Saved entries:
##########
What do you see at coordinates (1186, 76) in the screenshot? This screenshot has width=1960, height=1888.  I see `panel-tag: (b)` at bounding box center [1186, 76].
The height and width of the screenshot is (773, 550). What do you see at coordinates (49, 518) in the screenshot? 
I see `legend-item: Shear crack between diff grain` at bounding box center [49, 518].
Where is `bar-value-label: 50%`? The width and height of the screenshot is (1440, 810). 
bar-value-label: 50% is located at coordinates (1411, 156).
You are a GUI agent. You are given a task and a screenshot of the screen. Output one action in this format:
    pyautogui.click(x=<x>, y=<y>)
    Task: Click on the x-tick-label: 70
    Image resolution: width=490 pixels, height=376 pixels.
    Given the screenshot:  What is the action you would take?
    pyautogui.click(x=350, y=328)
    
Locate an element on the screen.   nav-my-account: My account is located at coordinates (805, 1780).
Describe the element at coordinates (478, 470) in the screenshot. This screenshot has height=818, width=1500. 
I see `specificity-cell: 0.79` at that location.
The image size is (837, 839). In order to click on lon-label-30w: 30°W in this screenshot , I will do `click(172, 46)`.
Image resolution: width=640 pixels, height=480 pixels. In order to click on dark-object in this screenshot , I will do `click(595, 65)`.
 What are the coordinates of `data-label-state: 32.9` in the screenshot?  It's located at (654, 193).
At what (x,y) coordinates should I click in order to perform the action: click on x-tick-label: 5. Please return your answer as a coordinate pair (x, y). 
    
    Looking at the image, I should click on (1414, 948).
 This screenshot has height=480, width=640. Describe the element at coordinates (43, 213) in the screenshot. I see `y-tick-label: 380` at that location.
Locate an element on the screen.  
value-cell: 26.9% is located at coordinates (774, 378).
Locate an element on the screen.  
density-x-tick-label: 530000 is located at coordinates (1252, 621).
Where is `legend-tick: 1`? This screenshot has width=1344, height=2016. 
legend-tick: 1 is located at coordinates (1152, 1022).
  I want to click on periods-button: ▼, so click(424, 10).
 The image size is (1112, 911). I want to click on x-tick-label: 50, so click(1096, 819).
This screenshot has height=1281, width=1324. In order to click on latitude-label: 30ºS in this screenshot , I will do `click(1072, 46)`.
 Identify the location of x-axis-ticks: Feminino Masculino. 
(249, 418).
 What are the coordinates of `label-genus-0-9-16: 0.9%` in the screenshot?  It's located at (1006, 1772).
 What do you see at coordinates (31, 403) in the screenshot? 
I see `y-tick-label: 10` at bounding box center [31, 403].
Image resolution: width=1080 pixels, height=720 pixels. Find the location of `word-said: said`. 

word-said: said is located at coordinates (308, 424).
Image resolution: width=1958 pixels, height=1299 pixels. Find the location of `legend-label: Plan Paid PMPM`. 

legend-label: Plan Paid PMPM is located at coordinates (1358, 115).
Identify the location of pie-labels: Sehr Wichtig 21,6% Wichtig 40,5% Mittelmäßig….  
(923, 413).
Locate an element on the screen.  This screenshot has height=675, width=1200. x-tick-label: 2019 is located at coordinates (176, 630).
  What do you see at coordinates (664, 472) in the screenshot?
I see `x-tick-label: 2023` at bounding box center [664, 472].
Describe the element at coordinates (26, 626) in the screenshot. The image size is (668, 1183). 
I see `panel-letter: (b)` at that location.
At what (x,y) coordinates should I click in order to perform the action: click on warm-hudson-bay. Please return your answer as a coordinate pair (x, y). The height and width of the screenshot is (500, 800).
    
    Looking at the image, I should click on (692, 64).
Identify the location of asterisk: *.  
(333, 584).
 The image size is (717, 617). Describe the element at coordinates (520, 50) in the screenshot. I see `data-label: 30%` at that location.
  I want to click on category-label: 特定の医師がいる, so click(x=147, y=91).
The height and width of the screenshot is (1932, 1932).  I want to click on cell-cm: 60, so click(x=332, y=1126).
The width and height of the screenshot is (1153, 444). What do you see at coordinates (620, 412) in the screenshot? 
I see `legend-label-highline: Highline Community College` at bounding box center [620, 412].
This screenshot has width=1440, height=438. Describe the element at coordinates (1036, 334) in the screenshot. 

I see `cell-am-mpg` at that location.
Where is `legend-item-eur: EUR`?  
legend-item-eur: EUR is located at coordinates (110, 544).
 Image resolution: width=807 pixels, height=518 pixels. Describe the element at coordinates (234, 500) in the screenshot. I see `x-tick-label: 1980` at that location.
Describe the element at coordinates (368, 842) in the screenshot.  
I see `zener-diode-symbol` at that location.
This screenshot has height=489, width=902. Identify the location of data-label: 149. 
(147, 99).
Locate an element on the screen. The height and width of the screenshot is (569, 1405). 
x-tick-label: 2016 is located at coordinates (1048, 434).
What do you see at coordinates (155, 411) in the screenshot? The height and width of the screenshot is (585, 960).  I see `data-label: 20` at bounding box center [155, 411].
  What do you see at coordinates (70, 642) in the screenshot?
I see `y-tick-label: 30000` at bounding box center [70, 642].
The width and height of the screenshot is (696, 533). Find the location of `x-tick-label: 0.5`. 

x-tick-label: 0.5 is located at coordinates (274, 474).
##########
Find each line in the saved entries above that contains the word "Plan" and copy it in full, treating uppercase and lowercase as different.

REPLY:
Image resolution: width=1958 pixels, height=1299 pixels. Find the location of `legend-label: Plan Paid PMPM`. 
legend-label: Plan Paid PMPM is located at coordinates (1358, 115).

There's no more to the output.